Occasional posts on subjects including field recording, London history and literature, other websites worth looking at, articles in the press, and news of sound-related events.
10 November 2009
Past sounds of Lambeth Walk and London Bridge station
TWO EXCELLENT DESCRIPTIONS gleaned recently of early twentieth-century London sounds from the reformer Maud Pember Reeves and the writer V.S. Pritchett.
Pember Reeves was a Fabian socialist and co-author of the 1913 social investigation Round About a Pound a Week, which revealed to its readers the lives led by working-class women in Lambeth Walk. Here she describes the now-vanished auditory scene of children’s games in the street:
Questions are often asked as to how these children amuse themselves . . . Girls sometimes pooled their babies and did a little skipping, shouting severe orders as they did so to the unhappy infants. One party of soldiers, whose uniform was a piece of white tape round the arm and a piece of stick held over the shoulder as weapon, marched up and down a narrow street for hours on the first day of the August holidays, making such a noise of battle and sudden death that the long-suffering mothers inside the houses occasionally left their work to scream to them to be quiet.

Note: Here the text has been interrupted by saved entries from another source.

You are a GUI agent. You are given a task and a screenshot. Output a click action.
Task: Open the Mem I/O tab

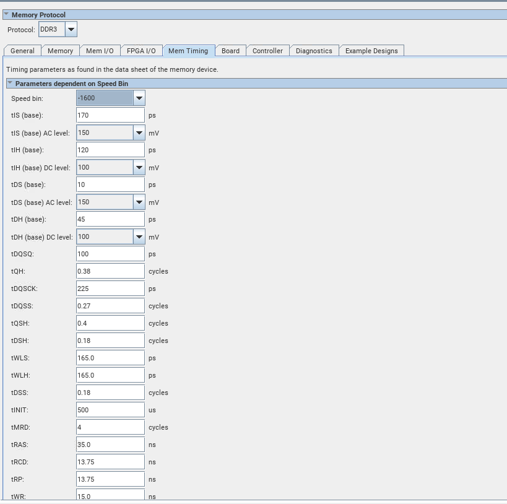(x=99, y=51)
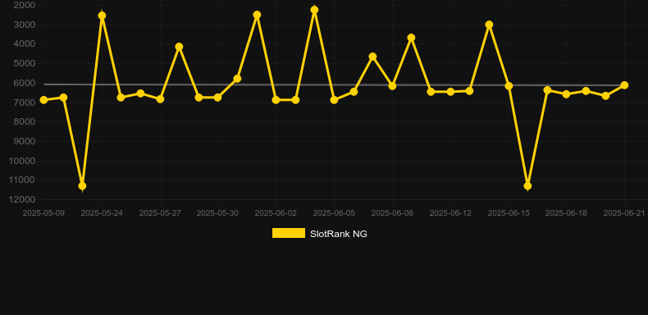Click the data point at 2025-06-18
The image size is (648, 315).
[566, 94]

V.S. Pritchett wrote the autobiographical A Cab at the Door in 1968, and from it comes this lyrical passage about the cries of station porters at London Bridge, around the time of the First World War:
There were no indicators on the platforms in my day and the confusion had to be sorted out by stentorian porters who called out their long litanies of stations in a hoarse London bawl and with a style of their own. They stood on the crowded platform edge, detected the identifying lights on the incoming engine and then sang out. To myself, at that age, all places I did not know seemed romantic and the lists of names were, if not Miltonic, at any rate as evocative as those names with which the Georgian poets filled up their lines. I would stare admiringly, even enviously, at the porter who would have to chant the long line to Bexley Heath; or the man, who beginning with the blunt and challenging football names of Charlton and Woolwich would go on to comic Plumstead and then flow forward till his voice fell to the finality of Greenhythe, Northfleet, and Gravesend; or the softer tones of St Johns, Lewisham, and Blackheath.